Langzeitarbeitslose, die nach 1946 geboren ­wurden, müssen seit der Anhebung der Regelaltersgrenze auf 67 Jahre so früh wie möglich in Rente gehen. Dies erklärte die Bundesregierung in ihrer Antwort auf eine parlamentarische Anfrage der Linksfraktion.

Wenn Arbeitslose die Voraussetzungen für einen vorgezogenen Ruhestand mit 63 Jahren erfüllen, müssen sie schon dann die Rente beantragen und Abschläge von 14,4 Prozent in Kauf nehmen.
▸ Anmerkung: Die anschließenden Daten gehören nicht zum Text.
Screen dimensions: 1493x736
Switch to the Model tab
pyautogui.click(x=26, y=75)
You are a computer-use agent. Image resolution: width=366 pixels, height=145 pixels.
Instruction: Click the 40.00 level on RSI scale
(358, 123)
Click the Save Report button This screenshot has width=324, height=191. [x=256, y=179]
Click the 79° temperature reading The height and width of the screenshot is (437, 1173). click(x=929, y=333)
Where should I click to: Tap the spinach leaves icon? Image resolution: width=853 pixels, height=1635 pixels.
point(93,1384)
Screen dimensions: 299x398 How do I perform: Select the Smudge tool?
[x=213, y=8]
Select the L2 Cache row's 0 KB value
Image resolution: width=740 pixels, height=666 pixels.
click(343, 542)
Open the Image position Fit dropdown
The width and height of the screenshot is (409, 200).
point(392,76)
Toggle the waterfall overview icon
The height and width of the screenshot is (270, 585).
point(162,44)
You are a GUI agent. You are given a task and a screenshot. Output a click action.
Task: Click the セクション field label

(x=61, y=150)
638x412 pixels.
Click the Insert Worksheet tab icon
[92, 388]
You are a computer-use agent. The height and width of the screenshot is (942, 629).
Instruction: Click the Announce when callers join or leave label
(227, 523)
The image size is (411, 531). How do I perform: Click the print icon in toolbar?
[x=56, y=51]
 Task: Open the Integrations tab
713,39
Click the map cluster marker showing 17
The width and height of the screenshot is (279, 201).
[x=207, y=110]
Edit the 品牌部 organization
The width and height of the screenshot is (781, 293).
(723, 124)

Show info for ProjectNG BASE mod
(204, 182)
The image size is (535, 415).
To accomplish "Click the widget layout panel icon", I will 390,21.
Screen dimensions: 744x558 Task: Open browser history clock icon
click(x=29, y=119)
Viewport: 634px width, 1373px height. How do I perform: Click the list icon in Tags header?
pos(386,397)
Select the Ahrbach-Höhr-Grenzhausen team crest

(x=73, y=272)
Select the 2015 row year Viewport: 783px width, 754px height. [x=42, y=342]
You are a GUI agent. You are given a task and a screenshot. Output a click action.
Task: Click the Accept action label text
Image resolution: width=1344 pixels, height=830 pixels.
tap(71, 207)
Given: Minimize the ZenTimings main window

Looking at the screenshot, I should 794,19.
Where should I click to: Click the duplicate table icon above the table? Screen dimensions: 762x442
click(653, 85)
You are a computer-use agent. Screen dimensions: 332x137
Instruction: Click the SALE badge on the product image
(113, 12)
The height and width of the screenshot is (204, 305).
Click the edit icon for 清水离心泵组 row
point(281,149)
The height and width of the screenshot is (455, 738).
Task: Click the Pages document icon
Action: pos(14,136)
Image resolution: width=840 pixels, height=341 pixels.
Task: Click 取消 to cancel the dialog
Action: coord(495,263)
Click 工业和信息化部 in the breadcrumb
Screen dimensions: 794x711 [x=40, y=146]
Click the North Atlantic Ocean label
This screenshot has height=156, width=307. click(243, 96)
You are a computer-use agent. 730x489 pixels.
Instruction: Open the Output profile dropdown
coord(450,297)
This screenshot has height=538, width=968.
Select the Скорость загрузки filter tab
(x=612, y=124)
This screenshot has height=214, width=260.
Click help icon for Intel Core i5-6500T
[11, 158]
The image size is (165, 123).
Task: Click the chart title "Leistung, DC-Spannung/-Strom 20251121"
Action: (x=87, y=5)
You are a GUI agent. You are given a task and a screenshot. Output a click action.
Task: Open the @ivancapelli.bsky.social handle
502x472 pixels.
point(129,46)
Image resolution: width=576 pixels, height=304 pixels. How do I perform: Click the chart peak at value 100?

Eine Rente mit 63 können alle beantragen, die mindestens 35 Jahre Beiträge gezahlt haben. Wenn Langzeitarbeitslose diese Voraussetzung erfüllen, müssen sie diesen Antrag stellen. Das Bundesarbeitsministerium erklärte, dass ­Hartz-IV-Empfänger „zunächst alle anderen Möglichkeiten“ ausschöpfen müssten, „um ihre Hilfebedürftigkeit zu verringern oder zu vermeiden“. Dazu gehöre „die Inanspruchnahme einer Rente mit Abschlägen zum frühestmöglichen Zeitpunkt“.